That's right, you Type A's. Sometimes you need to let a problem set awhile, sippin' a mint julep; sometimes you need to let the pot simmer; sometimes you gotta throw a question out there and trust the unconscious to gnaw on it awhile and eventually spit out an answer. Sometimes you have to mix a lotta metaphors.

(Previous paragraph to be read with a Southern accent.)


That is the way I roll. I'm a believer in letting intuition work on problems. When I write fiction, I often ponder my characters, plot, or themes right before I go to sleep. I may not wake up with a solution ready to write down, but usually something comes up that leads me onward in the story.


Over the last several weeks, while I narrowed my expectations to smaller goals, and tackled a few issues, I had the mission statement in the back of my mind. I was simply letting my brain work on the problem behind the scenes.



Part of what preoccupied me was New Year's Eve. How high school, right? But it weighed on me. I wanted to have people over, but was nervous about inviting them. I wanted to be invited somewhere, but no invitations were forthcoming. We've lived in this town for 2.5 years, and everyone has their circles of friends. We have two couples we're friends with, and one of them was away. (Sound of tiny violin, please...)

And then, it all happened. Someone invited us over for New Year's Day. This gave me courage to invite a new friend and her family to our house New Year's Eve, along with our old friends who were in town.  And they came. And the 8th grader had two friends sleep over.


And we had fun at our house, and we had fun at the other people's house, and I felt like part of a community, and the word "hospitality" popped into my head, and I thought, yeah, hospitality is something I value. Extending it, and receiving it. Value it highly. Value. Mission statement.

So I had a little hook.

Hospitality links to something else: generosity. Whoever said it first was right, that unless you've experienced being unable to be generous to someone, you don't realize how important it is. Which I definitely felt, our first year here, when I felt like we were hanging by our fingertips over a precipice, our budget was so tight. And if you can't feel generous, you can't feel like part of a community, except as a poor relation.

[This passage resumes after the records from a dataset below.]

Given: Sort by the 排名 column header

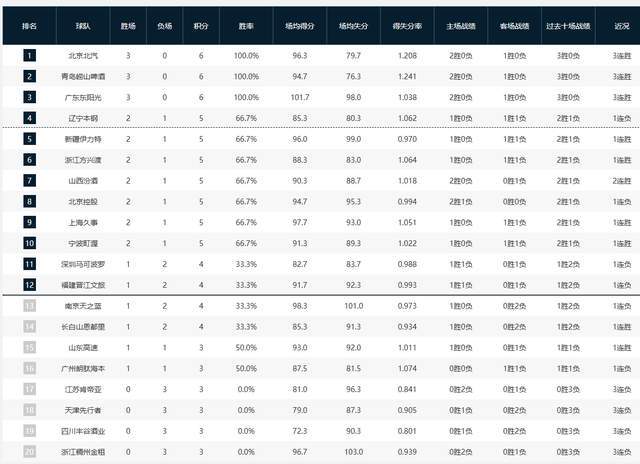Looking at the screenshot, I should (x=29, y=25).
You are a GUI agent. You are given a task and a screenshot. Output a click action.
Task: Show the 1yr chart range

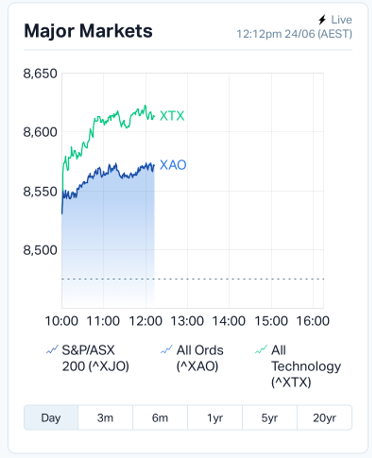[215, 418]
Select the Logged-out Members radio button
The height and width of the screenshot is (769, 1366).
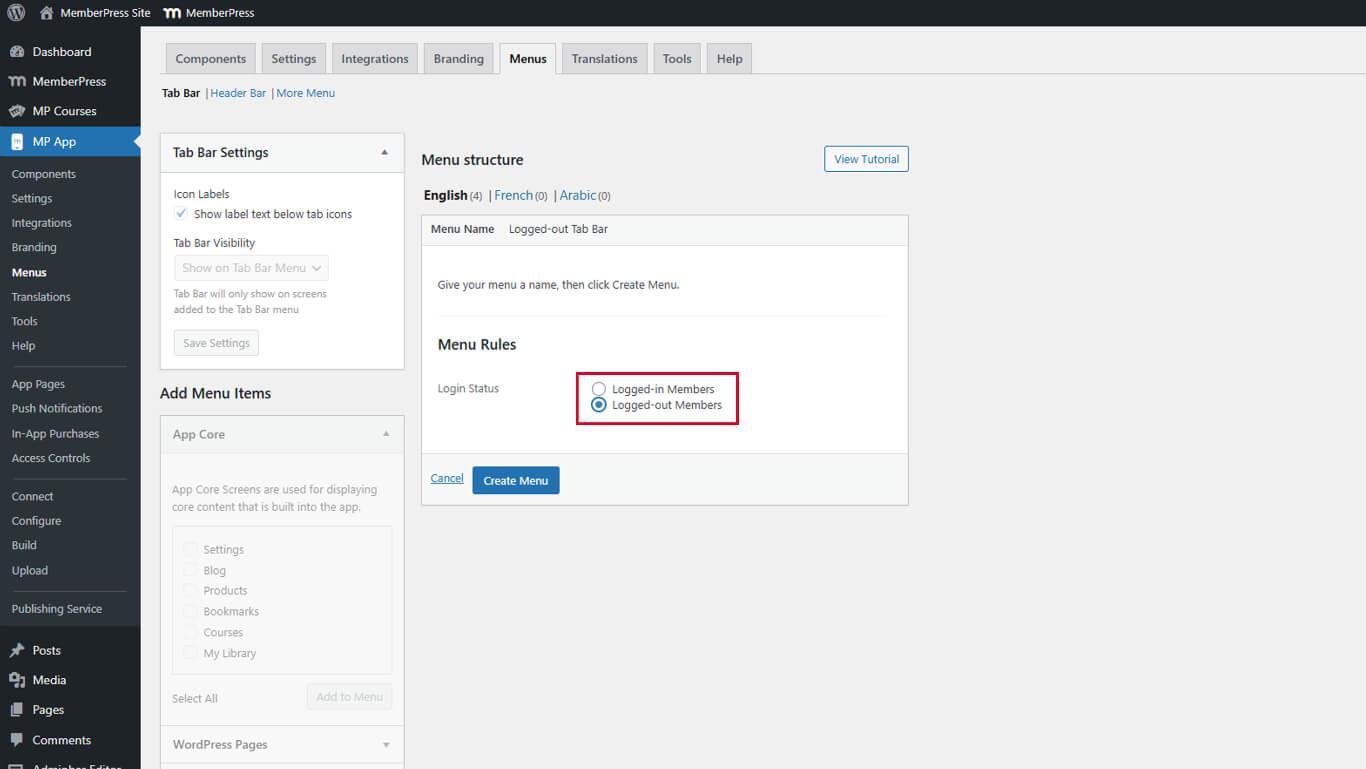(599, 405)
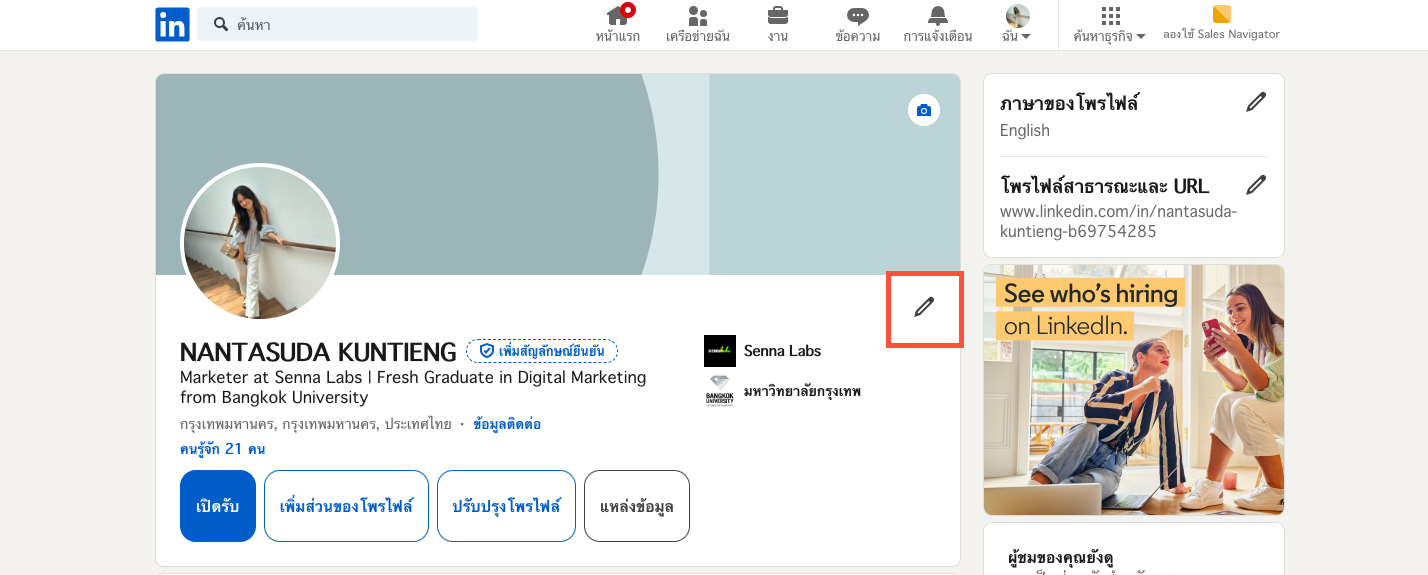Edit public profile and URL pencil icon
Viewport: 1428px width, 575px height.
point(1256,185)
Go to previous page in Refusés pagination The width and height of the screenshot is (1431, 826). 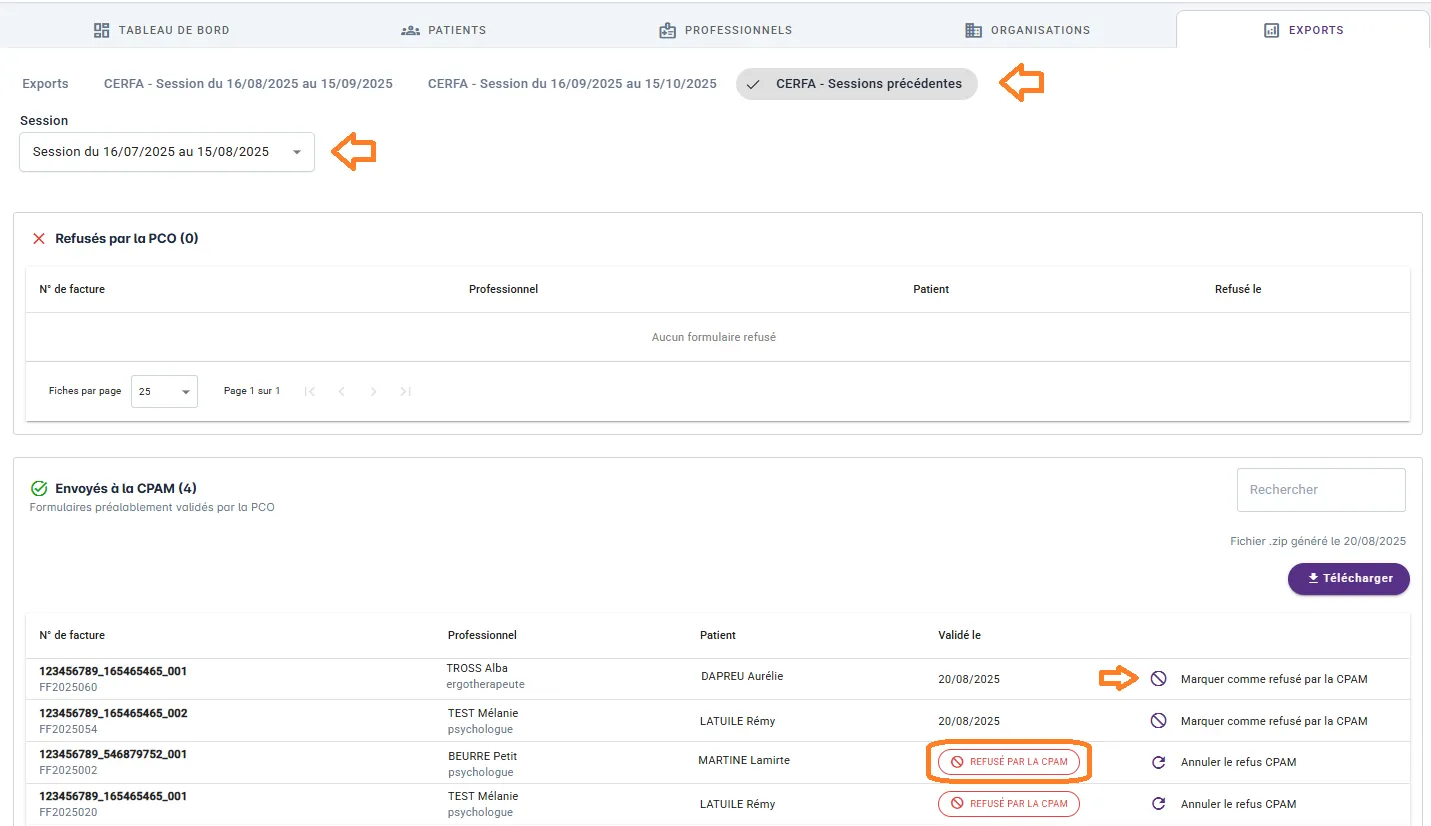(x=341, y=391)
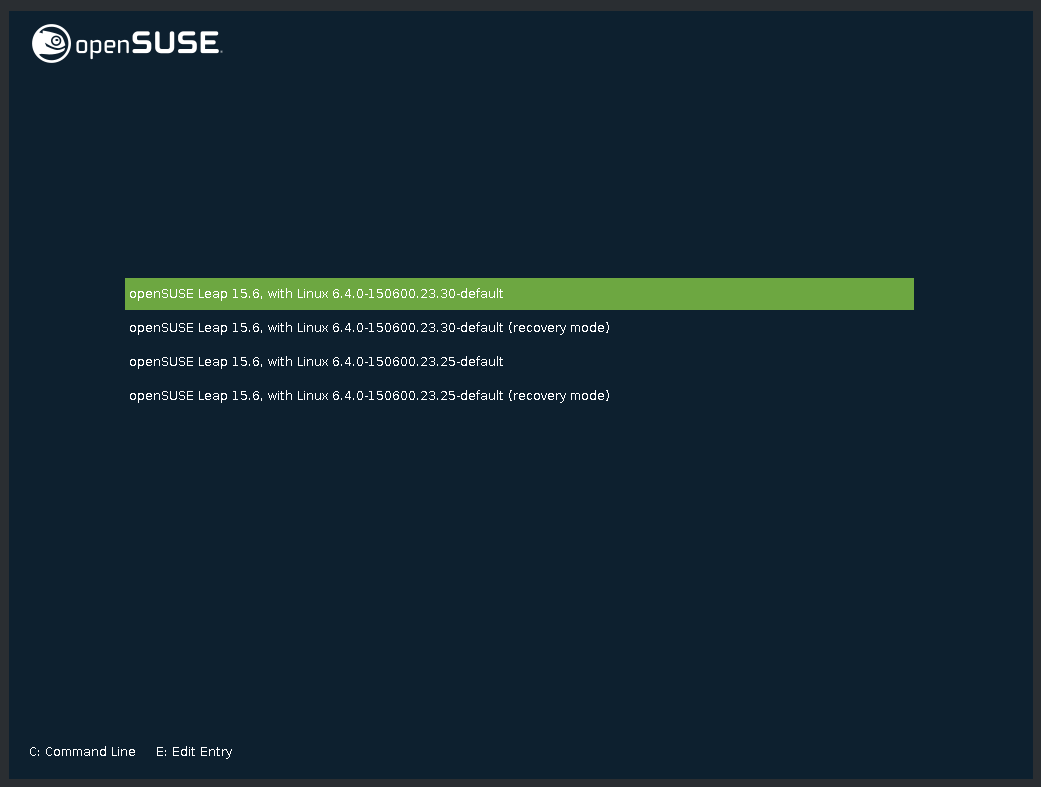Screen dimensions: 1041x787
Task: Click "openSUSE Leap 15.6" in the third entry
Action: pyautogui.click(x=194, y=362)
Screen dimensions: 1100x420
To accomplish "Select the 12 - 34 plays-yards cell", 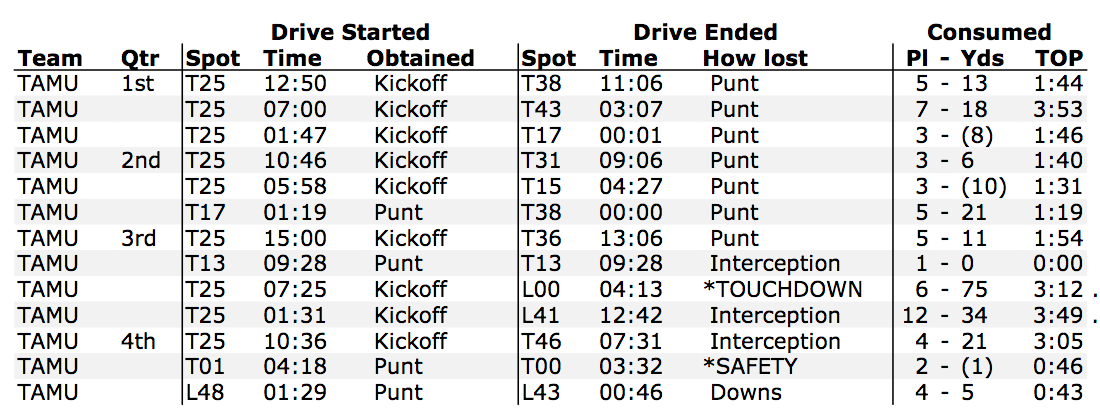I will coord(946,315).
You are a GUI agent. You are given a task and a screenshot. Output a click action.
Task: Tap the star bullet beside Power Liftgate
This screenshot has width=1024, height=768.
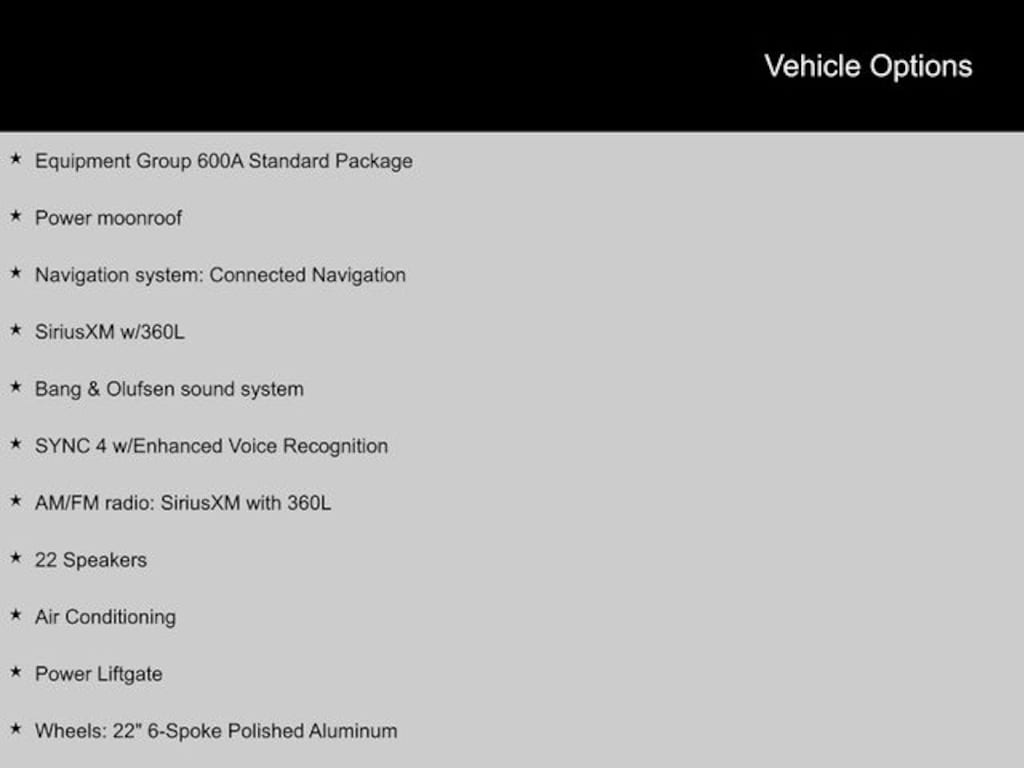click(x=15, y=672)
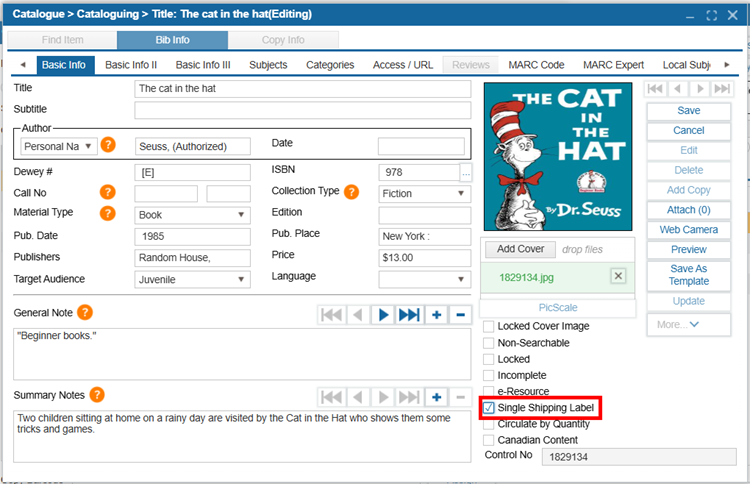Remove General Note with minus button
The height and width of the screenshot is (484, 750).
[x=460, y=315]
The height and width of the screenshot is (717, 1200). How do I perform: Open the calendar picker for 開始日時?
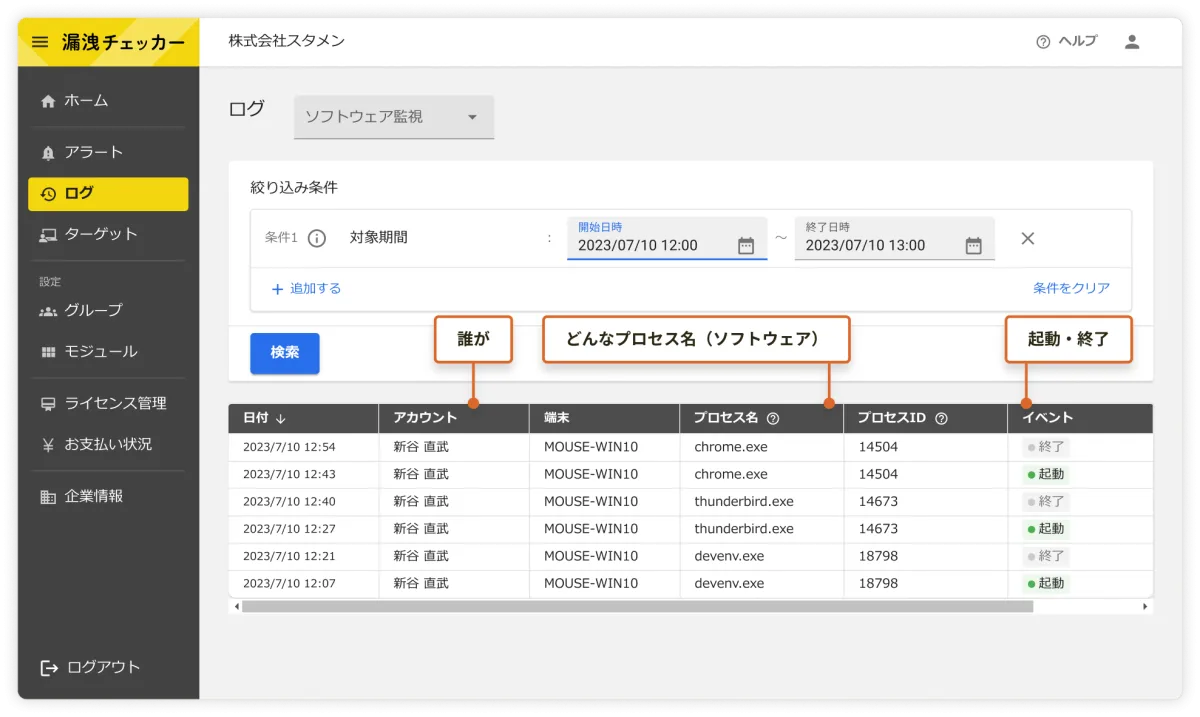[x=746, y=243]
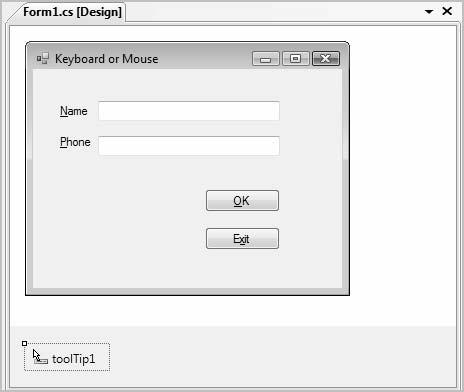Click the form's maximize button icon

coord(295,59)
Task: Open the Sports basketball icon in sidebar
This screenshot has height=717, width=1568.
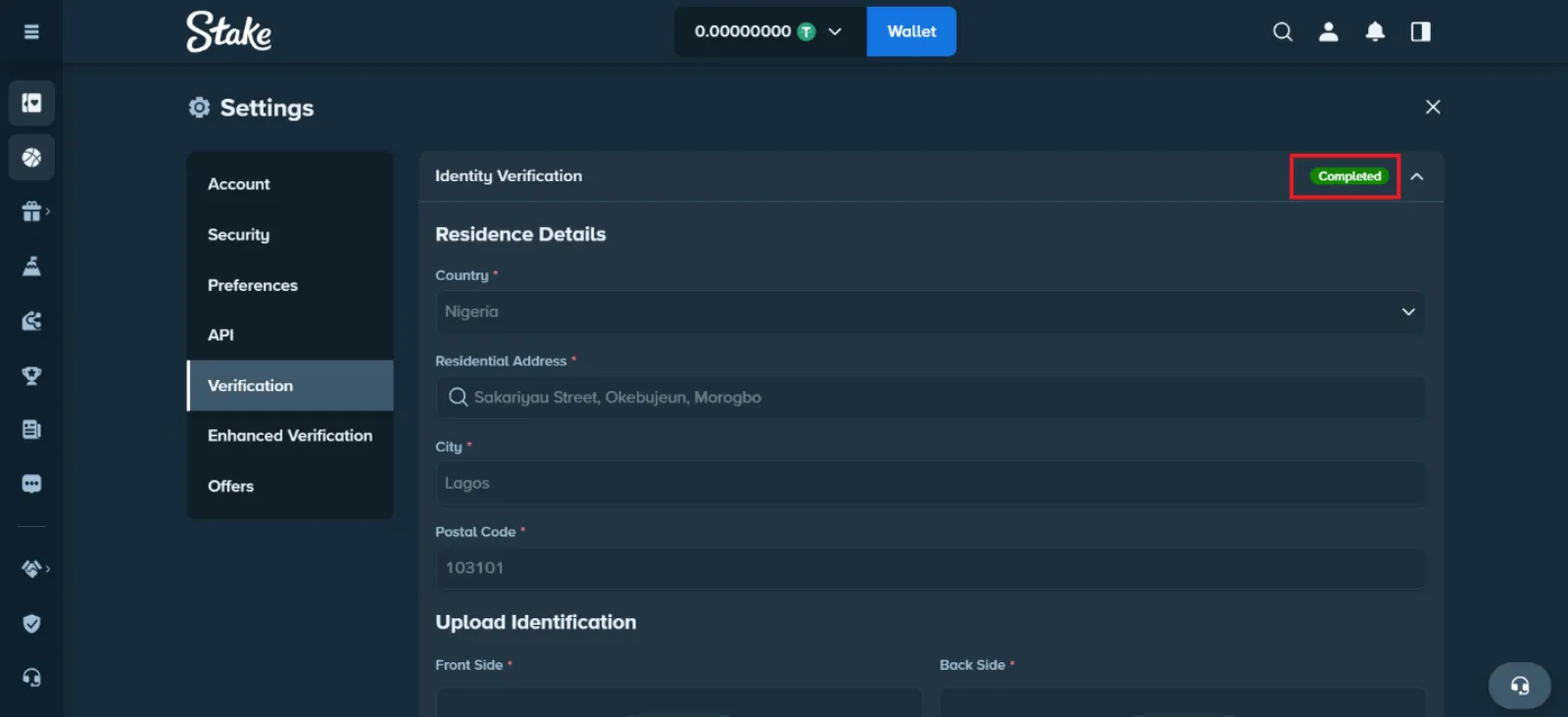Action: (x=31, y=157)
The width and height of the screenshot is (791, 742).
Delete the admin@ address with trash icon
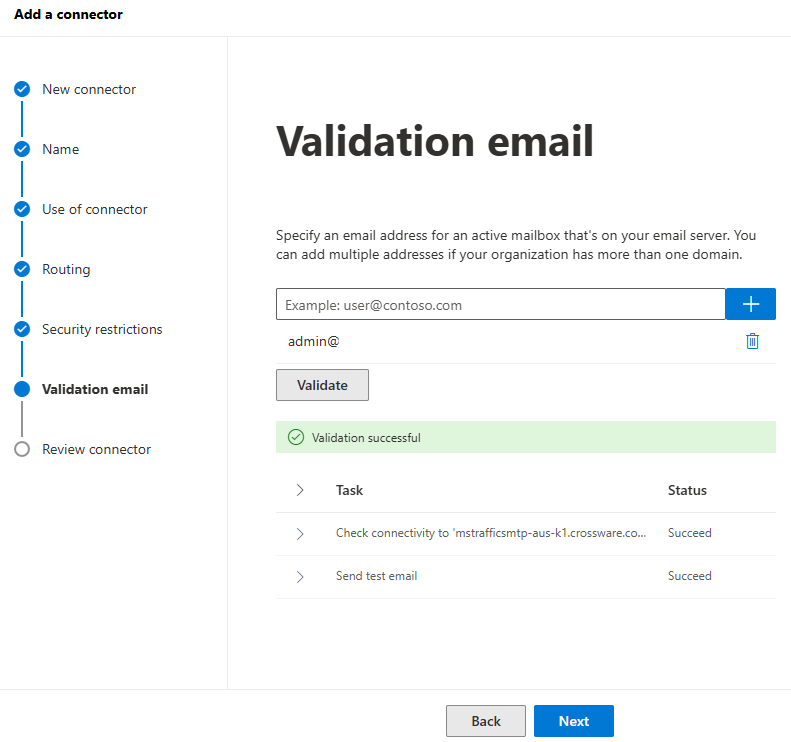pyautogui.click(x=752, y=341)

Being part of a community reminded me that thanks to my phase channeling a Type A version of myself,  I had this nice chart of all the activities I was trying to do. It really needn't be so difficult to come up with values and principles. After all, the things we spend our time doing are the things we value, whether we like it or not.

So here's my chart, which mentions community right near the top. It shows me that along with community, I value my children, my marriage, fitness of mind and body, and writing/ work.

Add hospitality and generosity to that, and I think it'll do. I can move on to Habit #3.

So what's your list?

3 comments:

  1. Wow. Hope, this is great. Inspiring.

    Are you familiar with the Quaker tenet of "a way will open"? I think your point about sometimes it is not procrastination, but rather a simmering of thoughts, falls into that category. If we are patient and think things through instead of acting rashly, then hopefully "a way will open."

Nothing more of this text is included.